Variations in the spectrum of lesions produced in the DNA of cells from mouse tissues after exposure to gamma-rays in air-breathing or in artificially anoxic animals.

Abstract

Gamma-ray-induced DNA-protein crosslinks (dpc) are preferentially induced in cultured cells irradiated at very low oxygen tensions (Meyn et al. 1987). Since some cells within mouse tumors may be radiobiologically hypoxic, dpc may also be induced in such cells after irradiation in vivo. To examine this possibility, mice bearing either an FSa or NFSa fibrosarcoma in their hind legs were whole-body irradiated either while breathing atmospheric oxygen or 15 min after cervical dislocation, which induces uniform anoxia. DNA single-strand breaks (ssb) and dpc were then assayed both in tumors and normal tissues by alkaline elution. The level of dpc was inferred from the observed increase in ssb yield after digestion of the cell lysates with proteinase K. In addition, cell suspensions were irradiated in vitro, on ice, exposed to atmospheric oxygen tensions. Few dpc were detected in the DNA from tumor cells irradiated in vitro; however, in cells from both FSa and NFSa tumors irradiated in situ there was a significant level of protein-concealed ssb, and thus of dpc. These data are most likely the result of the relative hypoxia of a proportion of cells from both the FSa and NFSa tumor in the air-breathing animals. Induction of dpc was further enhanced in the DNA from tumor cells irradiated under anoxic conditions.
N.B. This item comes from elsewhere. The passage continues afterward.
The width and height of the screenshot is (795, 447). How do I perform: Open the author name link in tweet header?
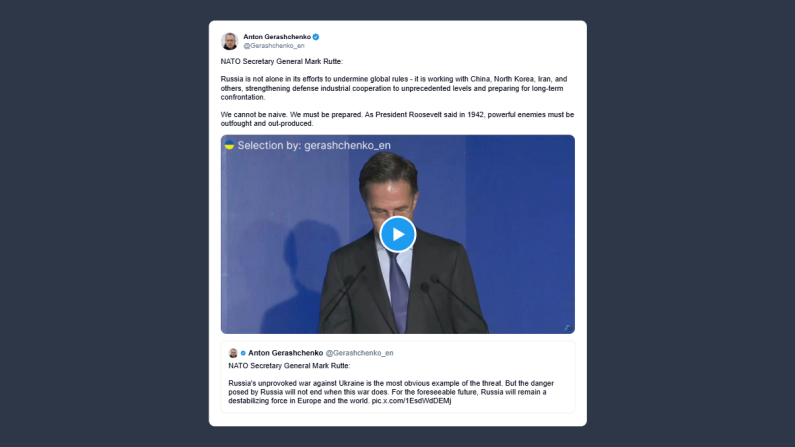(x=277, y=37)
A significant level of dpc was also observed in jejunal and spleen cells irradiated in vivo; however, since a significant level of protein-concealed breaks was also observed in cells irradiated in vitro, oxygenation appears not to be the only parameter capable of modifying the proportion of protein-concealed ssb, and the effects of proteinase K on the DNA elution rate for normal mouse tissues may be complex.